Moreover, in many cases, it takes an elevated blood lead level to trigger lead removal or remediation efforts. If you don’t test, you don’t find,” said Dr. Morri Markowitz, director of the lead poisoning treatment and prevention program at the Children’s Hospital at Montefiore, in New York City. “If you don’t find, you don’t intervene, and the kid continues to be exposed, continues potentially to be ingesting lead.” He added: “And then it can progress, and by the time you check, things will have gotten worse.”

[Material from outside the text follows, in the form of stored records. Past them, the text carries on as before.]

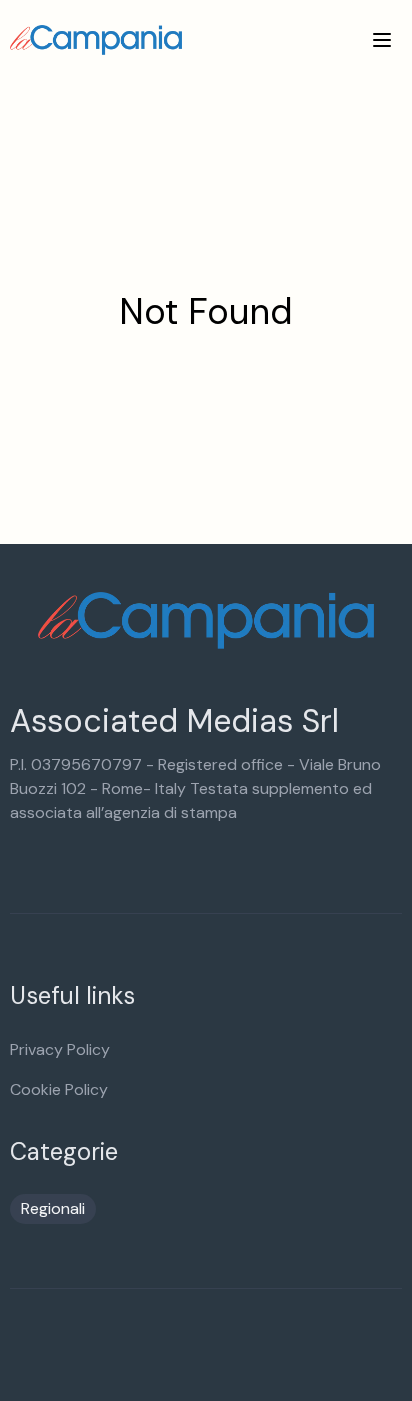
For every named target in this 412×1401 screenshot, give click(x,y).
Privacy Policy (60, 1049)
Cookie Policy (59, 1089)
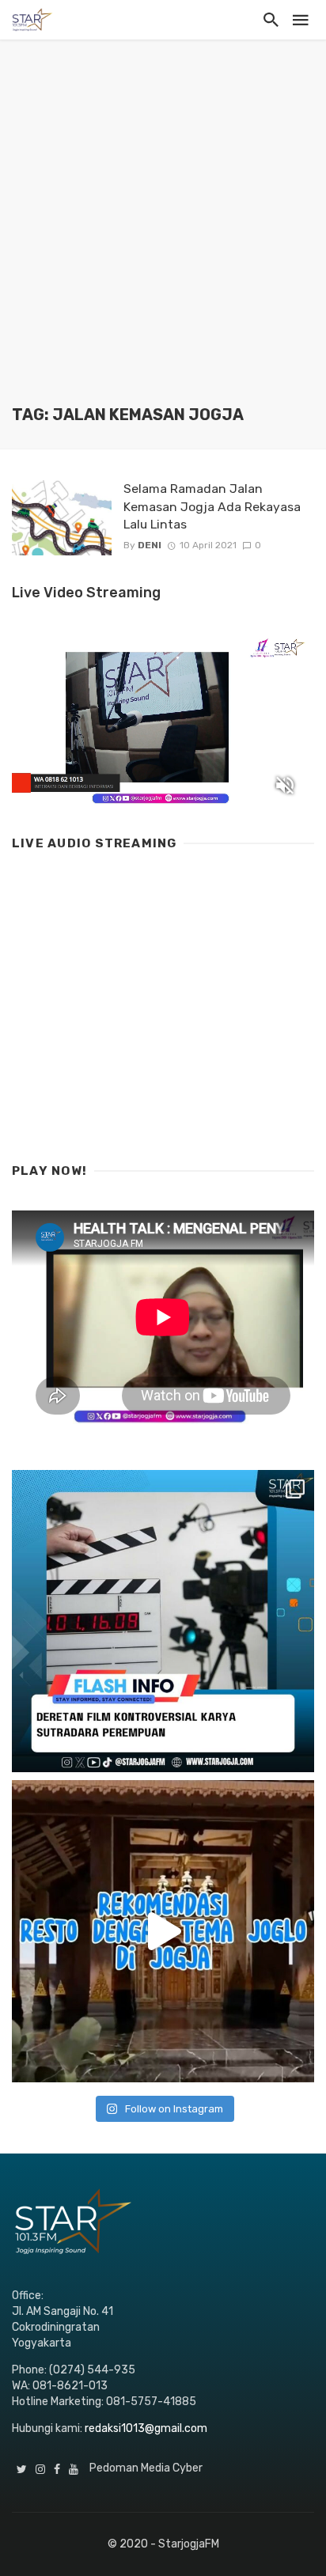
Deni (149, 545)
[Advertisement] (163, 234)
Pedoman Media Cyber (146, 2468)
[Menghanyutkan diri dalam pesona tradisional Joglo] (163, 1931)
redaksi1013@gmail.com (146, 2428)
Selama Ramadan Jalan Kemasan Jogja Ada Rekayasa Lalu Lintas (212, 506)
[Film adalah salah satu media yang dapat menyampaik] (163, 1621)
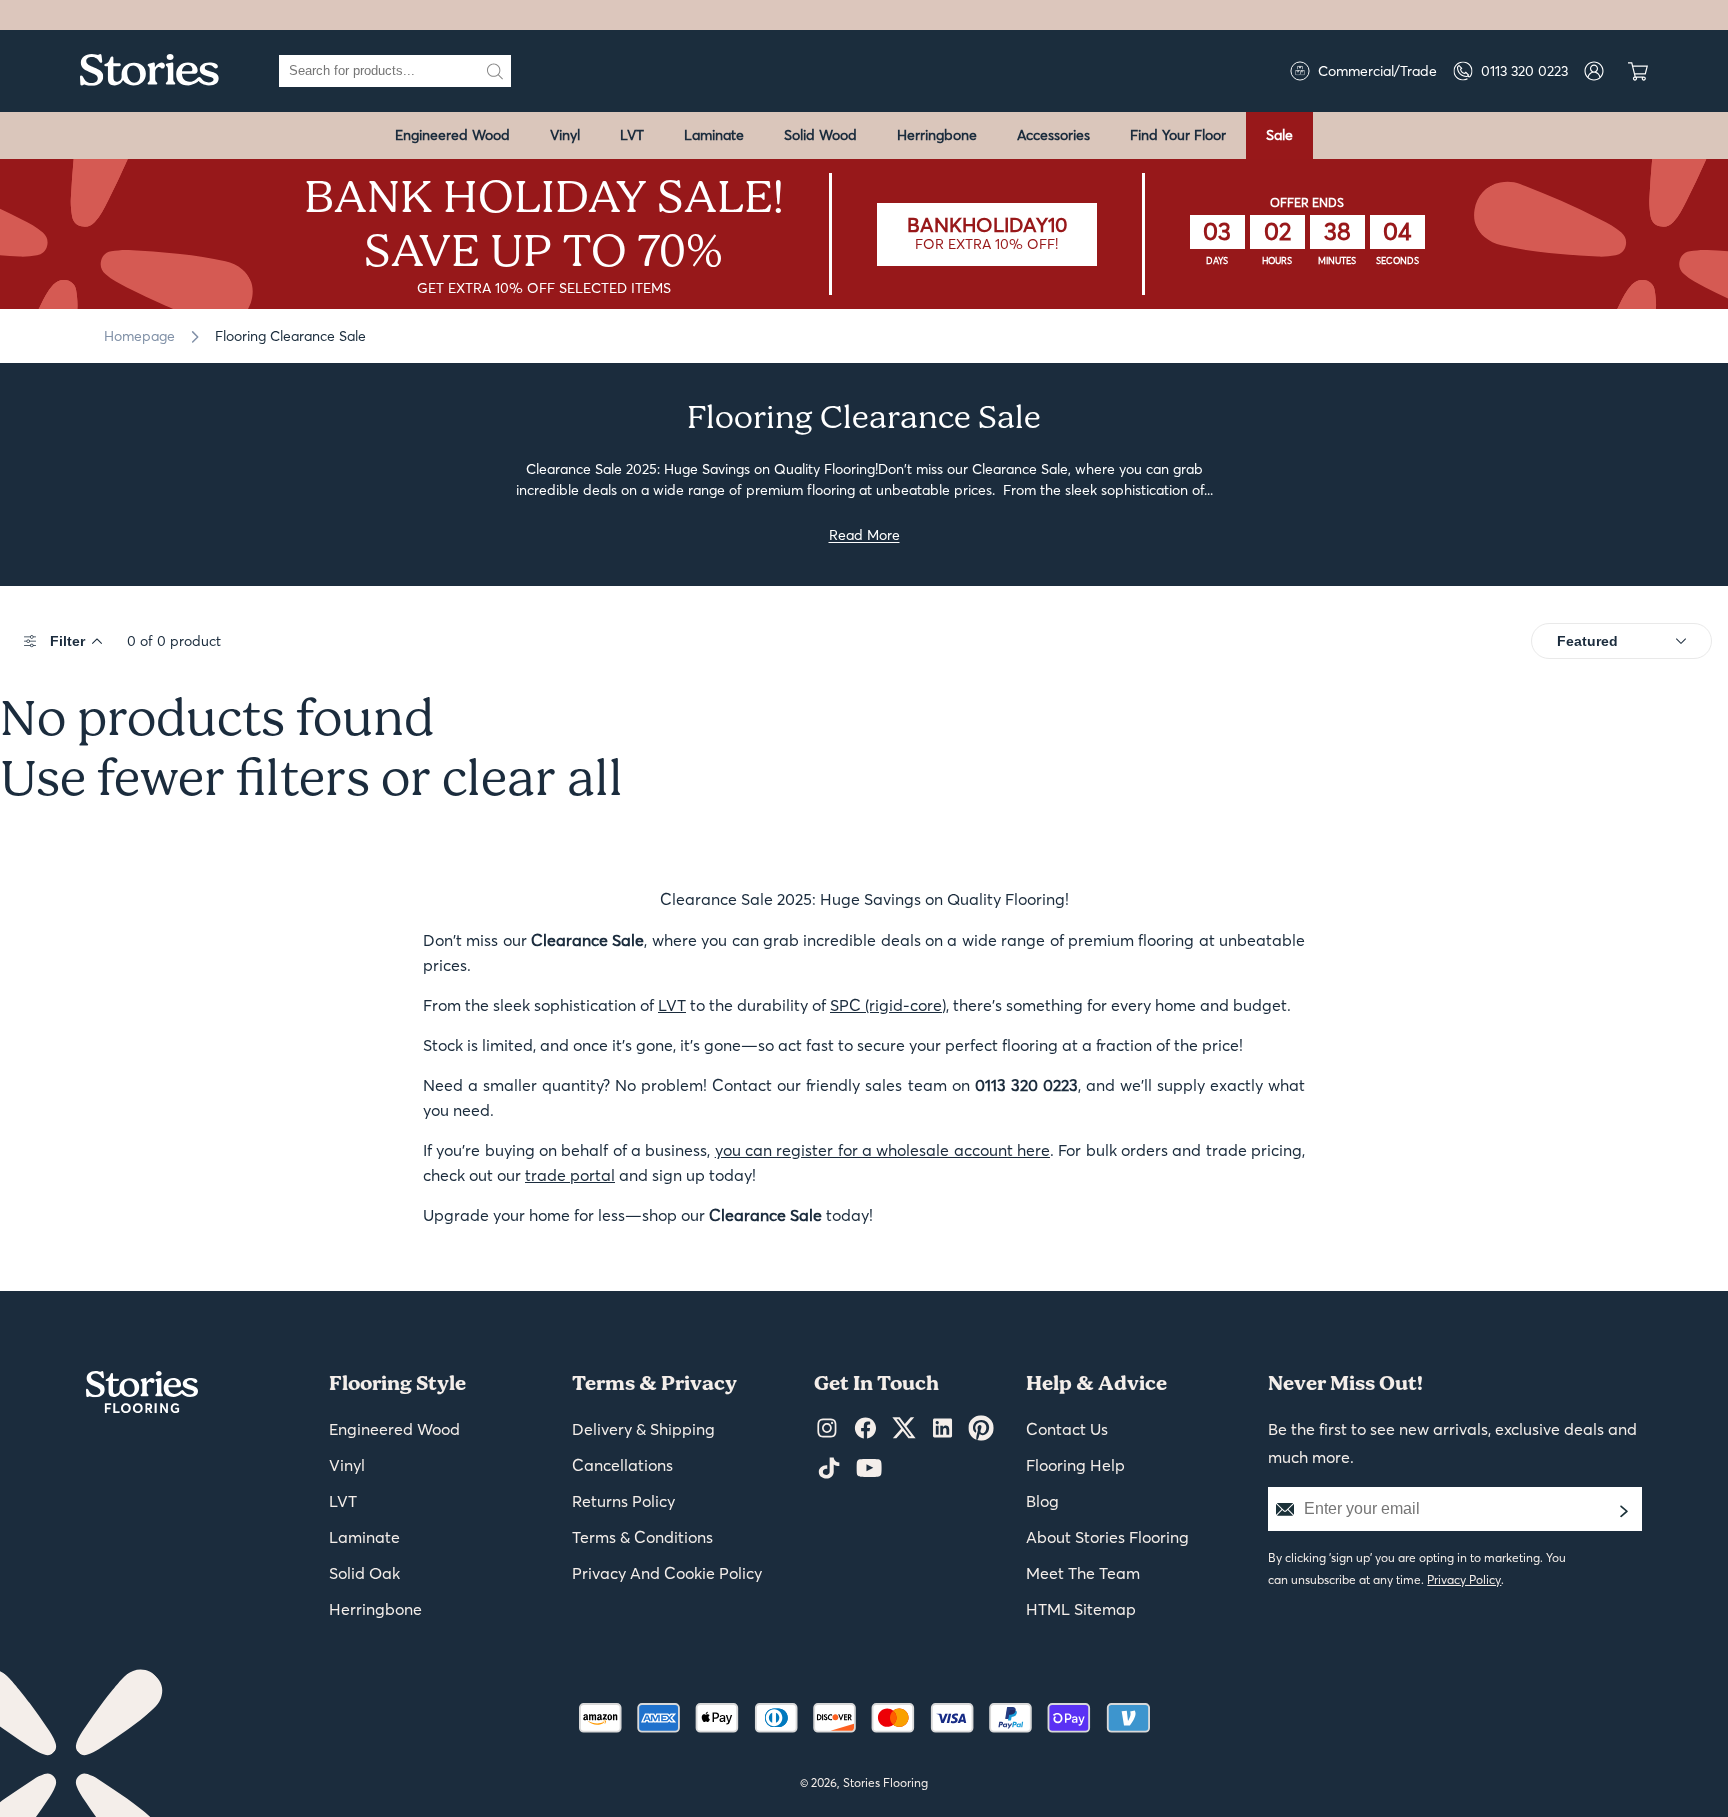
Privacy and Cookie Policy (667, 1573)
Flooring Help (1075, 1465)
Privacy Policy (1464, 1579)
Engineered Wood (452, 135)
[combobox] (379, 71)
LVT (632, 135)
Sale (1279, 135)
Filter (67, 641)
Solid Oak (364, 1573)
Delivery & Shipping (643, 1429)
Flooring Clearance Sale (290, 336)
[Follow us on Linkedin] (942, 1429)
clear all (532, 781)
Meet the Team (1083, 1573)
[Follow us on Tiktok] (829, 1469)
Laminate (714, 135)
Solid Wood (820, 135)
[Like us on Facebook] (865, 1429)
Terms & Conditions (642, 1537)
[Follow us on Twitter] (904, 1429)
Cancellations (622, 1465)
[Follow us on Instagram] (827, 1429)
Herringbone (937, 135)
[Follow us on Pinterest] (981, 1429)
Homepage (139, 336)
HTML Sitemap (1081, 1609)
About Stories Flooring (1107, 1537)
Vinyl (565, 135)
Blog (1042, 1501)
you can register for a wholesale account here (882, 1150)
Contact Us (1067, 1429)
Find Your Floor (1178, 135)
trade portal (570, 1175)
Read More (864, 535)
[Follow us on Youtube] (869, 1469)
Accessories (1053, 135)
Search (495, 71)
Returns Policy (623, 1501)
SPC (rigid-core (886, 1005)
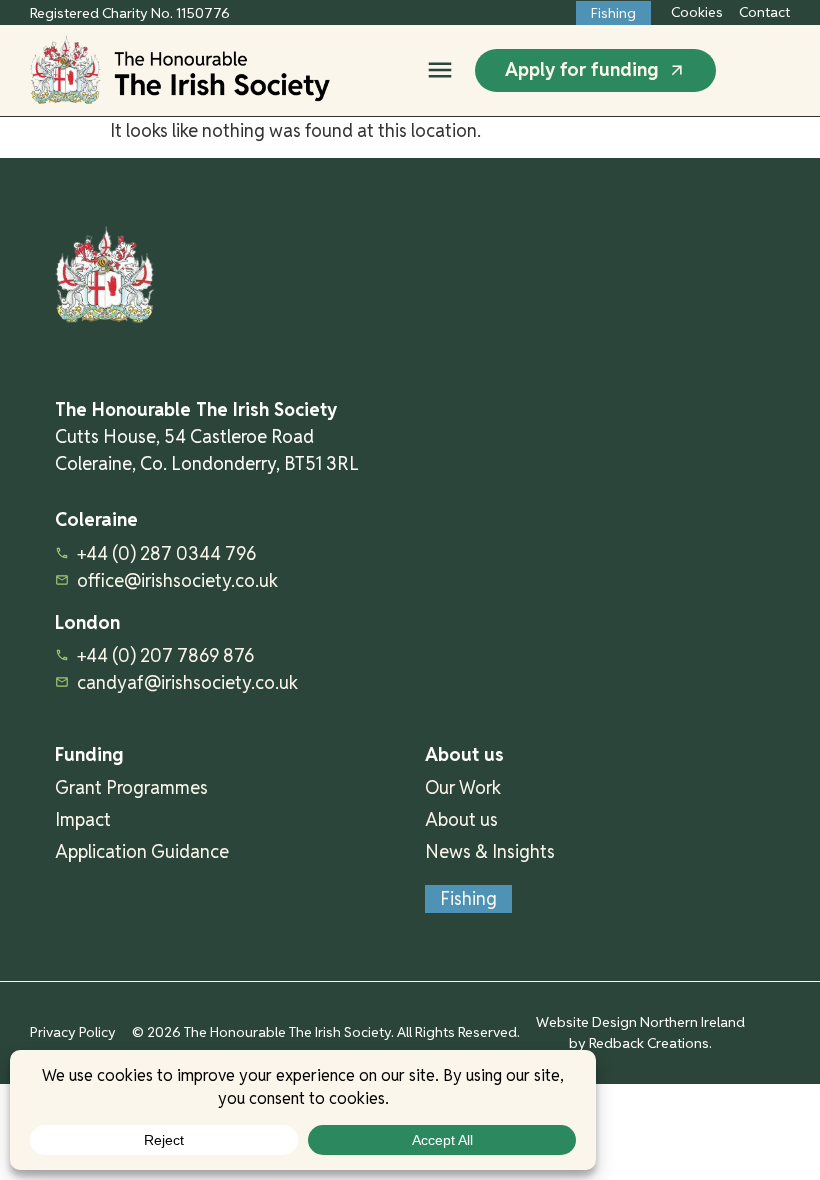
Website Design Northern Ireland (640, 1022)
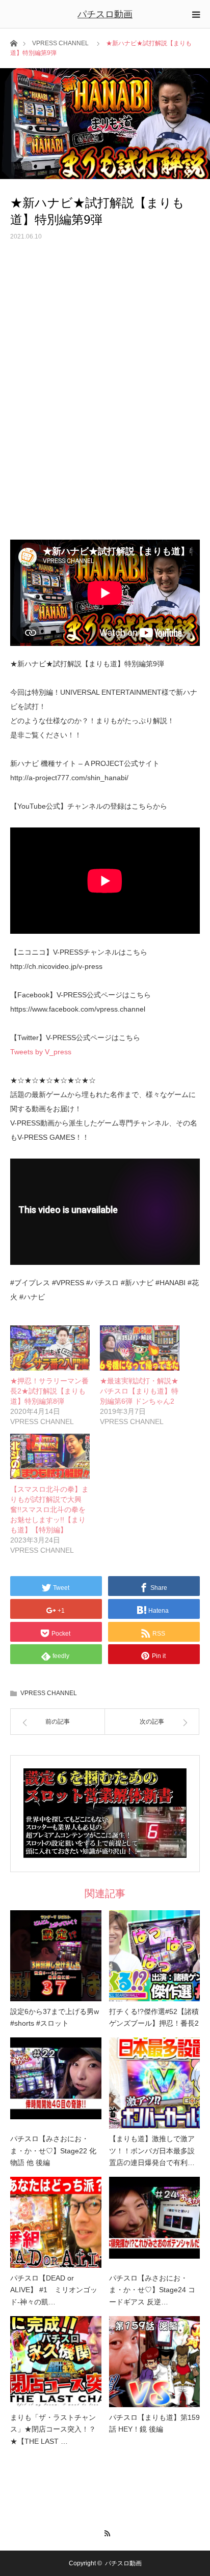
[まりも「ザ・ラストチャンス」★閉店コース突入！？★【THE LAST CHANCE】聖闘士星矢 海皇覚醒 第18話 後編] (55, 2361)
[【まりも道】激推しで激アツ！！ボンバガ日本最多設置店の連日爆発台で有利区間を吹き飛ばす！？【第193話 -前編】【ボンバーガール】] (154, 2082)
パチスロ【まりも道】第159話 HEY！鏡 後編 (154, 2423)
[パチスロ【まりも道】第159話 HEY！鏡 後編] (154, 2361)
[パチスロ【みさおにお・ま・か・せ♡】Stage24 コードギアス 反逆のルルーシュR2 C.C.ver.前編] (154, 2222)
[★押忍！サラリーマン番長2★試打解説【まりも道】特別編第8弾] (50, 1348)
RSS (105, 2531)
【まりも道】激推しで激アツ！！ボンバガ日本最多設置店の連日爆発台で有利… (152, 2151)
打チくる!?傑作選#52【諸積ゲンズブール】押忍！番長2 (154, 2017)
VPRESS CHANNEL (60, 43)
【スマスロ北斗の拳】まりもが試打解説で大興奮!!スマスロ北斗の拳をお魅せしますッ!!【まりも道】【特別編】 (49, 1509)
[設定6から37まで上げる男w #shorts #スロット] (55, 1955)
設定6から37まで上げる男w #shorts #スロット (54, 2017)
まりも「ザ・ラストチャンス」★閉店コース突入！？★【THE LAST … (53, 2429)
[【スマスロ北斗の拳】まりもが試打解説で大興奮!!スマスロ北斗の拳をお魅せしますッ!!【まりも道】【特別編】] (50, 1456)
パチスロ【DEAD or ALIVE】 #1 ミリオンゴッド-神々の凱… (53, 2290)
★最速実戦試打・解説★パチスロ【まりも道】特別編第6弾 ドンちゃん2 (139, 1391)
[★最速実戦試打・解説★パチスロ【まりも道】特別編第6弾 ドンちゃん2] (139, 1348)
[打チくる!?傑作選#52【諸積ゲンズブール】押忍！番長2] (154, 1955)
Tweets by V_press (40, 1052)
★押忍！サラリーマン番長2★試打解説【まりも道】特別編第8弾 (49, 1391)
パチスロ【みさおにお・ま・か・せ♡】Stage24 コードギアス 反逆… (152, 2290)
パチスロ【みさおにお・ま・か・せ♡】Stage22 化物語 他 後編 (53, 2151)
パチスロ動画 (105, 14)
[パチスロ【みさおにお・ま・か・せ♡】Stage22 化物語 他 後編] (55, 2082)
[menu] (195, 14)
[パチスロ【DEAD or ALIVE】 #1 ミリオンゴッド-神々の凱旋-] (55, 2222)
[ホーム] (13, 42)
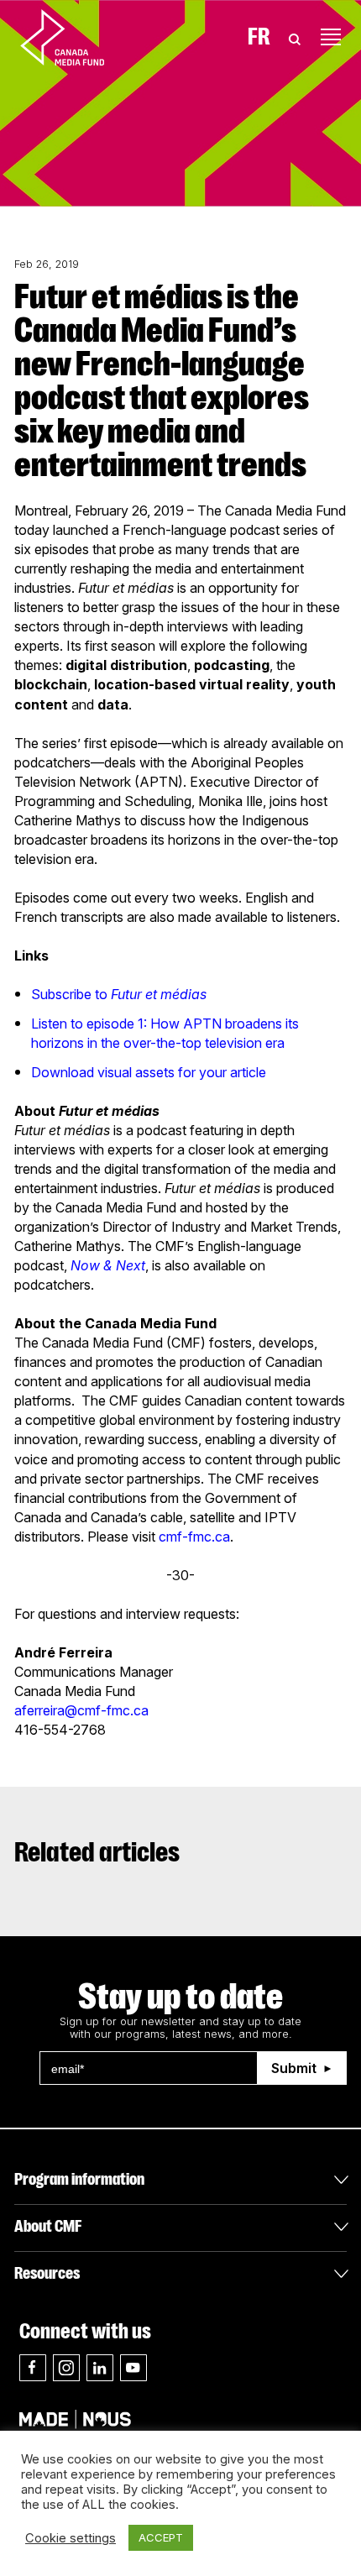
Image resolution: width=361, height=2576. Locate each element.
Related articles (97, 1852)
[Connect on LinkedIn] (99, 2367)
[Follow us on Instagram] (66, 2367)
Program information (79, 2179)
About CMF (47, 2226)
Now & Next (108, 1265)
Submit (294, 2068)
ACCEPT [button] (161, 2537)
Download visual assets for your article (148, 1072)
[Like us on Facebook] (32, 2367)
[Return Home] (76, 37)
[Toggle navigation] (331, 37)
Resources (47, 2273)
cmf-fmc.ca (194, 1536)
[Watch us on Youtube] (133, 2367)
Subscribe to (119, 994)
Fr (259, 37)
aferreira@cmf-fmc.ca (81, 1710)
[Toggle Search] (294, 37)
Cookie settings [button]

Even as lead testing rates were falling last spring, the amount of time that children were spending in their homes, where lead exposure is most likely, was rising. The pandemic, and the financial hardships that accompanied it, may also have prompted some families and property owners to postpone essential building repairs and maintenance tasks.

“I’m very concerned that we potentially may have more children who have been exposed if they’ve been in homes with peeling, chipping paint,” said Dr. Joneigh Khaldun, the chief medical executive for the state of Michigan and chief deputy director for health in the Michigan Department of Health and Human Services. “We just don’t even know it.”

Widespread building closures have created other risks. Although paint is the most common cause of childhood lead poisoning, lead pipes also pose a threat. The longer that water sits stagnant in such pipes, the more lead leeches into it; schools and day care centers that shut down last year could find their water dangerously contaminated when they reopen.

“There’s likely to be high lead levels in some taps,” said Jennifer Hoponick Redmon, a senior environmental health scientist at RTI International, a nonprofit research organization based in North Carolina. “Water needs to be flushed at schools and child care centers — and really, all places that are closed — before people start using the water again for drinking and cooking.”